Illustration: Michael Mucci.

Contrary to conventional economic theory since the time of Thales, who cornered the market for olive presses in western Anatolia in the sixth century BC, another Australian government is poised to transform a competitive market into a monopoly.

No, it is not the privatisation of the Royal Australian Mint, or the spin-off of the corporate watchdog’s company register, which are both in train. Plopping the latter trove of public information into the hands of a private monopoly should ensure that the public pays even more for its own information (which it paid for in the first place anyway).

We are talking about boats.

Commuters on the northern beaches of Sydney have been enjoying two fast ferry services operating between Manly and Circular Quay in recent years. These have been both efficient and low-cost.

Now, however, a tender is looming to deliver the concession to a single operator. The state will not say how much it might get for selling this asset, but it insists it will be good for consumers.
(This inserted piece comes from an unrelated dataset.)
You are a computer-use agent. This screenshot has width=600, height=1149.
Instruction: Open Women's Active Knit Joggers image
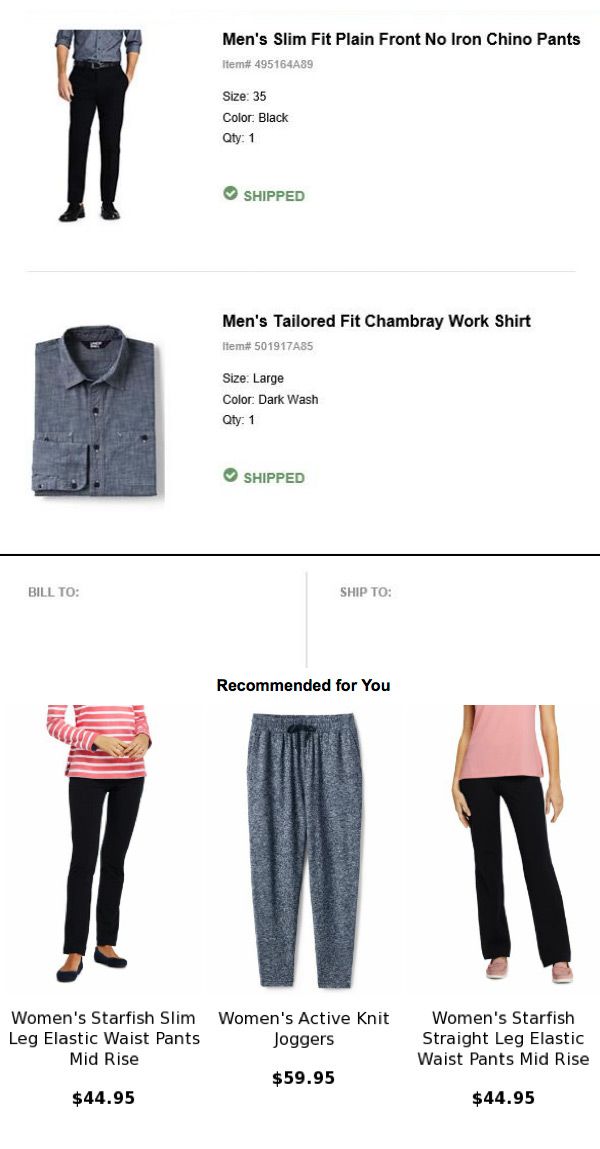(303, 850)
Some may question how scrapping competition and bestowing a monopoly upon one operator could possibly be good for consumers. Not this correspondent.

We now know that our overlords have embraced an economic theory so radical, so visionary, that nobody else has thought of it yet.

Until now, traditional economics has had it that competition encourages businesses to compete for customers. There are two ways in which they compete: quality and price.

And right now, there is quality of service by the two fast ferry operators at a decent price. So why bust up something that works?

“Offering the service to one operator will give that operator the certainty needed to be able to invest in the service and deliver better results for customers,” says Transport for NSW.

As explained to another citizen who inquired: “We want a better outcome for customers. As an example, all customers will use the main wharf at Manly which is sheltered from the elements.”

This is a compelling argument. Natural phenomena such as the weather are factors far too often ignored by the imperfect science of economics. In the event of a tsunami sweeping through Sydney Heads on a north-westerly trajectory, it is quite plausible that customers may be better off taking the bus. This may also be the case during a blizzard, or if the earth was being bombarded by fiery meteors.

“The tender process is set up with the customer at the forefront of our minds,” says the government. “The new operator will be required to provide a minimum level of service that is at least equal to the combined service levels of both of the current operators.”

The state appears to have gleaned inspiration from its federal government peers who have a penchant for delivering their citizens’ belongings into the warm embrace of monopoly operators.

Sydney Airport for instance, again named the worst airport by the Australian Competition and Consumer Commission this year, also enjoys the first right of refusal over Sydney’s second airport. A double monopoly with cream.

To be fair, Sydney Airport has delivered a handsome return for some taxpayers; those who are also directors of corporate entities in low-lying Caribbean islands, own shares in the airport trust and do not have to pay tax.

As for the incessant complaints, service levels at Mascot are at least on par with Toncontin International Airport in Tegucigalpa, Honduras, and prices differ marginally from those you might find in, say, Oslo.

So there is fine precedent. Victoria too has its fair share of privatised monopolies, but what is the philosophy? Monopolies are roundly thought to countervail traditional economics and even common sense.

If we look to select African dictatorships, we can find the state awarding special concessions to favoured tenderers. Before the reforms in Bolivia, it was also common practice to provide some entrepreneurs “the certainty needed to be able to invest in the service and deliver better results for customers”.

Elements of feudalism underpin this. Stretching back only one millennium, it was de rigueur for political overlords to award special privileges to chosen commercial fiefdoms based on the assumption that they would do the right thing by their vassals. And our neo-feudal approach certainly conforms with the recent declaration by the Commonwealth to reinstitute knights and dames.

Yet the theory is more sophisticated than this. There are strong elements of the type of state monopoly capitalism espoused by Karl Marx, whose doctrine predicted laissez-faire capitalism would give way to monopoly capitalism wherein the state would intervene to protect large monopolistic enterprises from the ravages of competition by smaller firms. Look no further than the Australian Securities Exchange (ASX).

Those who would cry that the state should be busting monopolies, not creating them, fail to understand the benefits conferred by this neo-feudalo-Marxian doctrine. Why do we prop up the banks? System stability. Further, this counter-efficient allocation of resources theory eliminates the scourge of corporate collusion.

If there is only one of you, you are hardly going to collude, except perhaps cerebrally via the intercourse between the left and right sides of your brain.

There are other benefits. This avant-garde policy has enabled us to coin a neologism, even to augment the word that was once the longest in the English language. Our pro-monopoly initiatives can be said to be of the school of pre-antidisestablishmentarian economic theory.